Starting at the line below holding "Click the chart document icon in title bar" and stopping at the line holding "pixels. [x=792, y=295]", print every line exactly, both ends included, and leave the rest out.
[EXERCISE INPUTS Boundary: Start]
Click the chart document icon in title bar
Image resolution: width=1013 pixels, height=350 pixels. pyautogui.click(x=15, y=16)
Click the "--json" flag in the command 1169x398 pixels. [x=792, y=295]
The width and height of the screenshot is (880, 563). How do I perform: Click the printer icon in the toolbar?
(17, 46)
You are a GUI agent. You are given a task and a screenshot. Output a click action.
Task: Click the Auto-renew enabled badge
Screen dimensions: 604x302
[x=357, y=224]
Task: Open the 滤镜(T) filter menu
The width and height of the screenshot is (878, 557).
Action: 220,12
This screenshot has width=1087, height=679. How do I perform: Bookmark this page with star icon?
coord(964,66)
[EXERCISE INPUTS Boundary: End]
[EXERCISE INPUTS Boundary: Start]
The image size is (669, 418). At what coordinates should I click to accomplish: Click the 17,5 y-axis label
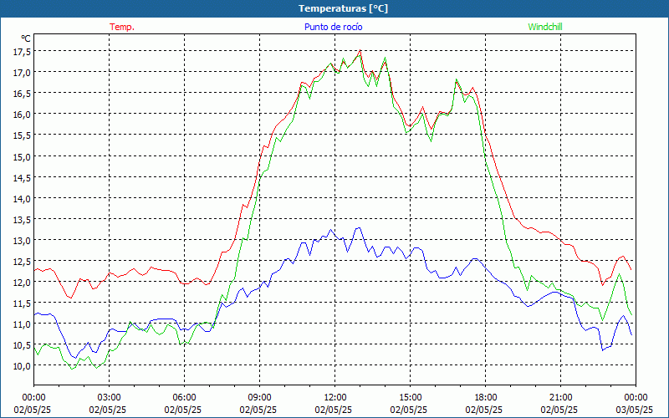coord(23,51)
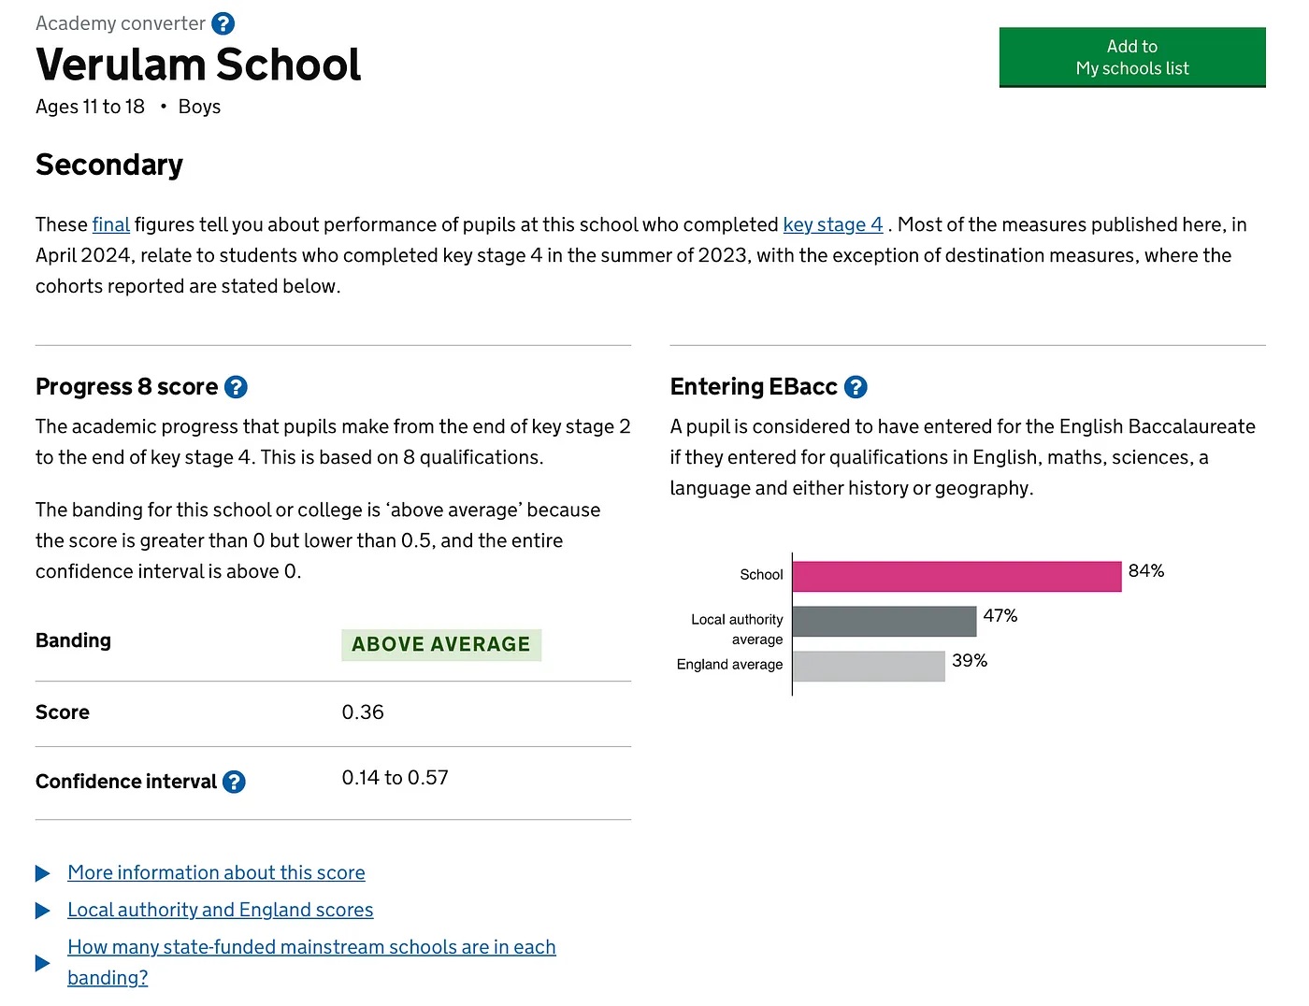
[EXERCISE INPUTS Boundary: End]
> RESULT:
Click the chart document icon in title bar
Image resolution: width=1013 pixels, height=350 pixels. pyautogui.click(x=15, y=16)
Click the "--json" flag in the command 1169x398 pixels. [x=792, y=295]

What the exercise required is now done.